Fitz is so human! Robin Hobb had created him to be so. So, saying goodbye to him in “Assassin’s Fate ” was so hard for me. I cried so much in the last half of the book that in the final chapter, when Bee Farseer said that “they were not crying anymore because they don’t have any more tears,” I had to concur. By the time I read the final chapter, I was so emotionally drained, I could not cry anymore.

If I was heartbroken saying goodbye to Fitz, I had very ambivalent feelings about The Fool a.k.a. the White Prophet Beloved. Even when they were boys together at Buck Keep Castle, I found The Fool interesting but never lovable. In fact, it took me some time before I realized that he was a main character!

And though the second set of books, “The Tawny Man” trilogy was all about The Fool, I remained emotionally unmoved by him. And, then of course, when he took the Amber persona and started to act like a woman, I began to dislike him and actively hate him when he inferred to others that Amber was Bee’s mother and completely disregarded Molly.
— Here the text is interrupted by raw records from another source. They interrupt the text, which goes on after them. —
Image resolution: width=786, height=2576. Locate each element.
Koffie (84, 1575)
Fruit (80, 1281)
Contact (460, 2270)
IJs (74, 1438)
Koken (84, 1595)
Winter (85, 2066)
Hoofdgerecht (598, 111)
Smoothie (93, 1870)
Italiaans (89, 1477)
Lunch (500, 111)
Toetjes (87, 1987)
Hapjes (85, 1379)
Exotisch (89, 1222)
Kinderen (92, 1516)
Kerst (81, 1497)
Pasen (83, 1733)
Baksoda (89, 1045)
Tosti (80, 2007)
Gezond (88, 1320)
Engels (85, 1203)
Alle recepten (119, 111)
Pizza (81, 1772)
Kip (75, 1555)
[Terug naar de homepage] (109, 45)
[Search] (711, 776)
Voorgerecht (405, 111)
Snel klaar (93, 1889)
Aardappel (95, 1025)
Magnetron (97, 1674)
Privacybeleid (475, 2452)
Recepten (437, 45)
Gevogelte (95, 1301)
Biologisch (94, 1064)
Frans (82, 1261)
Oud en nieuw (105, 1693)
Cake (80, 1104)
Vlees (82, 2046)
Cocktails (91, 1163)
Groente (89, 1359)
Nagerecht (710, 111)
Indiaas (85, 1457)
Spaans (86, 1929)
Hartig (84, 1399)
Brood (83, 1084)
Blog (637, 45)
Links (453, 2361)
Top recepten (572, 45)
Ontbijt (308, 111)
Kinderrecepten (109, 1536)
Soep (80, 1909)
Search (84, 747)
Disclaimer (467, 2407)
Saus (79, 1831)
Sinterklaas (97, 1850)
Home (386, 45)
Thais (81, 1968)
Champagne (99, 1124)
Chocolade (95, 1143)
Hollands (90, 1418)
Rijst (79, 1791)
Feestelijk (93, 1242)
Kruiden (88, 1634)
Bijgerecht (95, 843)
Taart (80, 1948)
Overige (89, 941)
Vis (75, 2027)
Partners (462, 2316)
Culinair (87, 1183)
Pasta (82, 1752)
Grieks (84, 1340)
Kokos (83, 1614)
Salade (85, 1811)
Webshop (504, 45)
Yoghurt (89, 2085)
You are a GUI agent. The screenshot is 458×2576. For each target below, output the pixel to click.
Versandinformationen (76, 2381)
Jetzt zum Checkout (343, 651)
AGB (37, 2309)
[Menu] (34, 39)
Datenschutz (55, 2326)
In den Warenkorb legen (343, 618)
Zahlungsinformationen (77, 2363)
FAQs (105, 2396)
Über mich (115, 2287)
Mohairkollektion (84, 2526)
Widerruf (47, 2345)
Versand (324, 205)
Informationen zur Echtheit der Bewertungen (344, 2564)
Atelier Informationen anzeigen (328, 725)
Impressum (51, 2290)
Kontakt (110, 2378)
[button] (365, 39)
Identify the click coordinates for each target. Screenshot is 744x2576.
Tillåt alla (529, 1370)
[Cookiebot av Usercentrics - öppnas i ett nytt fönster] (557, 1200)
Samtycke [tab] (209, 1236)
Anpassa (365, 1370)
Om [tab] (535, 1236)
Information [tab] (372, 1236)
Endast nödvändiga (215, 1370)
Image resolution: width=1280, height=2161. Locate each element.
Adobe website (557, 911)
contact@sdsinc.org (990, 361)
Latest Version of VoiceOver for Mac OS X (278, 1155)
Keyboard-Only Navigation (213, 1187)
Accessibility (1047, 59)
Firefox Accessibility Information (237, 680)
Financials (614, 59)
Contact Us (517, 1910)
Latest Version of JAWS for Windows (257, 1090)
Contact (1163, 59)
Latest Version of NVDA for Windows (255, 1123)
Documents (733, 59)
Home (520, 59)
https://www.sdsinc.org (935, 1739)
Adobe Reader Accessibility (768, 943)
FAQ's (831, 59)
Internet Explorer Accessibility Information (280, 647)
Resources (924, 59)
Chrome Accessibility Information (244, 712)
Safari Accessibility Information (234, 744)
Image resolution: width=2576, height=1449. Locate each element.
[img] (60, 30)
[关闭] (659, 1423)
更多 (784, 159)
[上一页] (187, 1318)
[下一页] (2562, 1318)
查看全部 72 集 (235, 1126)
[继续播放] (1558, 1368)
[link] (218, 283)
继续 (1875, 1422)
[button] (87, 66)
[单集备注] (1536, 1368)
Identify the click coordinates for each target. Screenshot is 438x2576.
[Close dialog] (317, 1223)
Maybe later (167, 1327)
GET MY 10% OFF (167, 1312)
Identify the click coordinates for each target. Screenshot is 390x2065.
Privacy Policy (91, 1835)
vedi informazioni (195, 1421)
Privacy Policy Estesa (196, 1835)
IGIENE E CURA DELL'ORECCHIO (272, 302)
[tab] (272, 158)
Still, it is with The Fool that I fully realized Robin Hobb’s genius as a writer. As my dislike for The Fool/Amber grew, Robin Hobb echoed that feelings on Fitz. It was as if Fitz was feeling the same way I felt. Of course, Fitz and I parted ways on how he felt about The Fool. Fitz saw him as his friend, though I have always seen The Fool as someone who used Fitz.

When my feeling of Fool’s betrayal of Fitz was vocalized by Bee, I realized then that Robin Hobb has always been in control of the story. She was shepherding her readers exactly where she wanted them to be. Genius!!! Or to use the vernacular, its wicked!

Not surprisingly, Nighteyes, Fitz’s bond animal became the foil to The Fool’s betrayal of Fitz’s friendship. Already a shadow or perhaps a spirit who just lived in Fitz’s head or sometimes Bee’s, Nighteyes continued to be loyal and true. A friend to Nettle and whom Bee calls Wolf Father, Nighteyes is Fitz’s truest friend.

So choosing a wolf form as their “dragon” was actually a rational choice. And that brings us to an ending that sounded as a beginning also.

The final chapter of “Assassin’s Fate ” gave hints that Bee, Spark, Perseverance, Lant and even Hap still have stories to tell. I can only hope that we have not seen the last of the Farseers.